#### Required action
From the records, return each line that has the word "agent" in it.

━━━ Records for this task

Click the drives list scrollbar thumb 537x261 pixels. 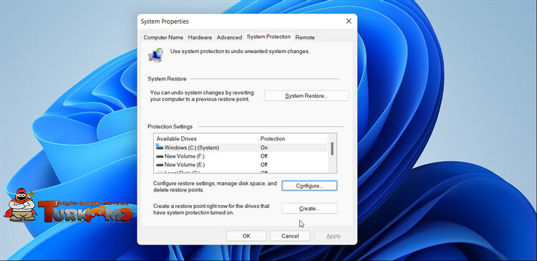coord(332,149)
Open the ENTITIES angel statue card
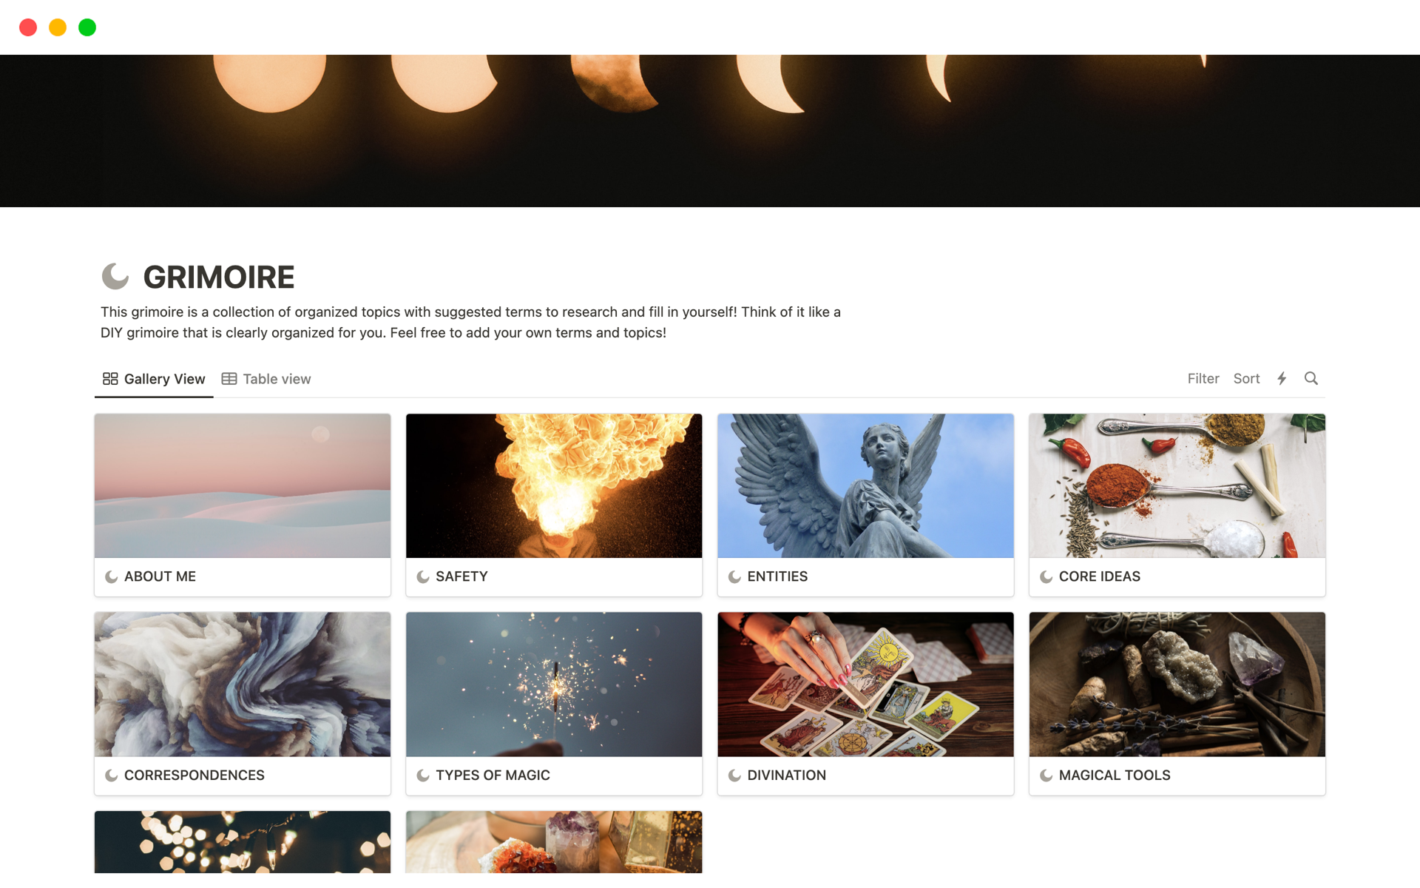This screenshot has height=888, width=1420. pyautogui.click(x=865, y=505)
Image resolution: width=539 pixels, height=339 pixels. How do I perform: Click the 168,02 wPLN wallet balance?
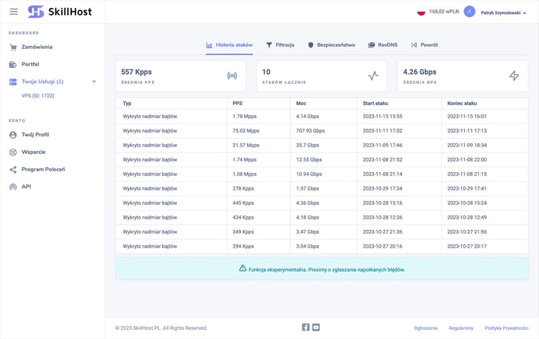[x=444, y=12]
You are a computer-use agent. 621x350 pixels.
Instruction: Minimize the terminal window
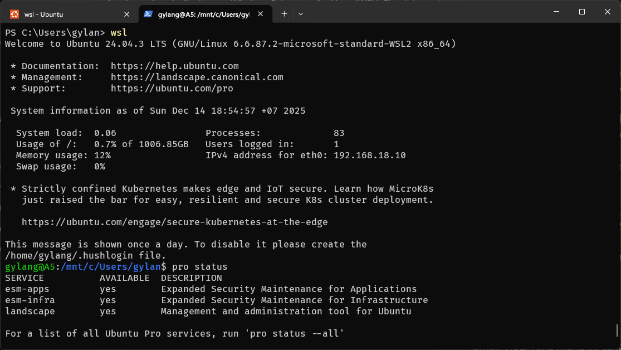pos(555,12)
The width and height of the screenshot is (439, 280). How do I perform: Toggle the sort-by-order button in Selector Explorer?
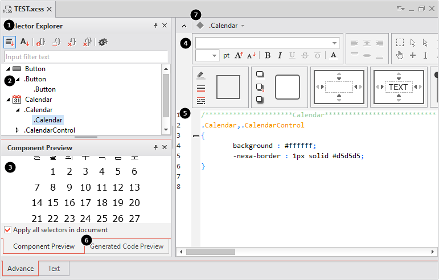pos(10,42)
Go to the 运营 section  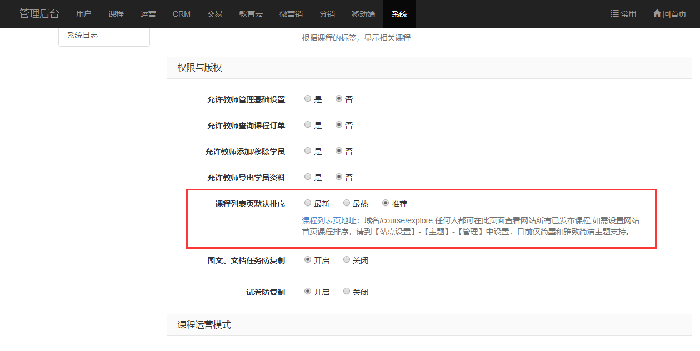click(148, 14)
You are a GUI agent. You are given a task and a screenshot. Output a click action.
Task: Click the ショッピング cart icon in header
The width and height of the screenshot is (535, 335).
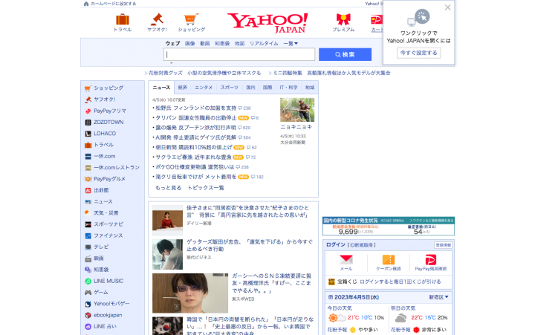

━━━━━━

#### Answer area
You are a computer-use agent. 621x350 pixels.
You are a GUI agent. You are given a task and a screenshot. Output a click action.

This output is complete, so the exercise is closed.